You can see why this must be so because multiplication-as-repeated-addition is only a sensible definition for positive integers. Actual multiplication is the generalization of this process to arbitrary real numbers.

By Eric Lund (not verified) on 26 Oct 2015 #permalink

One of my hosts in Bemidji, MN this weekend was a mathematician named Eric Lund. When I met him I remarked that I enjoyed the comments that he leaves at my blog. He replied that he had no idea I had a blog.

That's when I thought to check your e-mail address. I see you're at the University of New Hampshire, not Bemidji State University!
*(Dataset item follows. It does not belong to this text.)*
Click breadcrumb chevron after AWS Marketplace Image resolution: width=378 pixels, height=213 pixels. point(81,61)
If you don't remember the chain rule, there are other ways of going about this, but they all come back to the fact that, as Eric Lund pointed out, the number of terms on the right side varies. Then it's a question of what the = sign is actually doing here; part of the problem is that we're used to seeing it as f(x) = 10x (for instance) when defining a function where x is free to vary, and something like 4x = x + 15, where there is a solution for x. In the latter case, we have two functions, one on the left and one on the right, and the solution is the point of intersection (where x = 5); differentiating both sides with respect to x would give us the point at which the tangent slope of each is the same, but doing so yields 4 = 1 which is contradictory, so there is no such point.
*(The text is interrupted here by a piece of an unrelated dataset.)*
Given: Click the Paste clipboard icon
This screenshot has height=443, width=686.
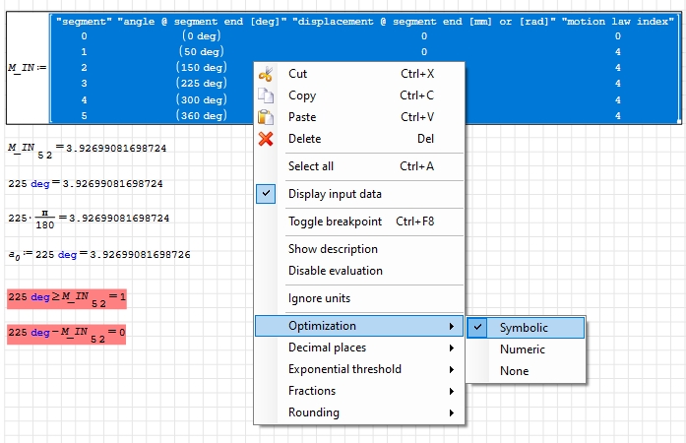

Back to the problem: for any positive integer value a, we end up with:

x^2 = x + x + x... a times, or x^2 = a*x. These are two functions with a point of intersection at x = a. Differentiating them gives 2x = a, which states that the tangent slopes are equal at x = a/2.

By Another Matt (not verified) on 28 Oct 2015 #permalink

I just saw the solution to POTW 7. I had been assuming that it was simply a discrete function with an integer domain. I thought those could be differentiated in some circumstances.